14 de Dic, 2022 . Los tatuajes siempre me habían fascinado. Durante mi infancia en la década de 1980, se limitaban principalmente a marineros con licencia en tierra y personas en pandillas callejeras. No conocía a mucha gente que tuviera uno. De esos pocos, la mayoría eran hombres.
Pero si una persona estaba promocionando dónde sirvió en el ejército en el extranjero, o tal vez profesando un amor eterno a su pareja (muy arriesgado), el mero hecho de hacerse un tatuaje era tentador y peligroso. Ponerse tinta en la piel, sin importar el tamaño y sin importar la razón, era tan audaz. Era tan permanente.
Luego, cuando llegué a la adolescencia, un hermano mayor comenzó a hacerse tatuajes. ¡Jadear! Estas nuevas adiciones artísticas no fueron para conmemorar el servicio naval ni para expresar lealtad a las pandillas. Eran simplemente expresiones de creatividad y personalidad. Un símbolo del zodiaco en un antebrazo aquí. Una insignia de un equipo deportivo en un hombro allí. Para mí eran geniales, otro símbolo de la floreciente independencia de los hermanos mayores.
En nuestro hogar latino-irlandés convencional, mamá no aceptaría nada de eso. Los tatuajes no solo estaban mal vistos, su educación colombiana le enseñó que eran una mutilación de la piel. Era como graffiti por una aguja. Papá realmente no se preocupaba por ellos, a pesar de que, como veterano de la Infantería de Marina, había conocido a muchos camaradas tatuados desde los 17 años. Pero había una razón clave por la que su temperamento irlandés no se desbordaba como el sudamericano de mi madre. El primer tatuaje de nuestra familia lo blandió un niño.

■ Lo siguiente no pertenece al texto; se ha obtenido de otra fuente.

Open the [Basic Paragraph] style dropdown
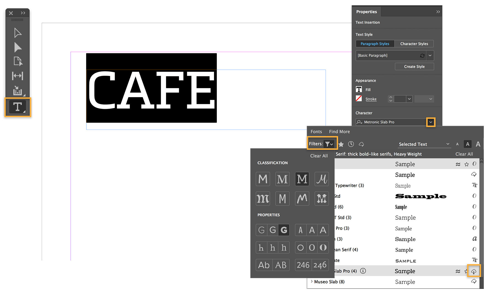The width and height of the screenshot is (494, 299). [430, 55]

Con el paso de los años, nuestros padres perdonaron la creciente tendencia de los tatuajes en nuestra familia. Todavía estaban furiosos, pero perdonaron. Los piercings también se pusieron más de moda y cuando mi hermana, tres años mayor que yo, se hizo su primer tatuaje y piercings que no estaban en las orejas, pensé que mamá se iba a desmayar en su Volvo.
En el nuevo milenio, comencé a notar que otras personas discapacitadas no solo dejan de esconderse, sino que comienzan a celebrar sus discapacidades en sus cuerpos. Chicos en sillas de ruedas blandieron tinta de su medio de transporte con llamas que se arrastraban. Las mujeres amputadas, o que tenían alguna otra forma de discapacidad, defendieron su sexualidad con el arte de tipos de cuerpo provocativos.
Hasta el verano de 2017. Dos meses después de cumplir 43 años, falleció mi padre biológico. (Los padres que me criaron eran en realidad una tía y un tío). Habiendo crecido, por numerosas razones, no poder ver mucho a mi padre dejó un agujero impenetrable en mi corazón. Aunque no fui criado por él, todavía lo amaba. Tenía tantas preguntas sobre él. Todos los que lo conocieron mencionaron constantemente las formas en que yo era como él, tanto en el parecido como en el comportamiento. Extrañaba mucho a un hombre que apenas conocía.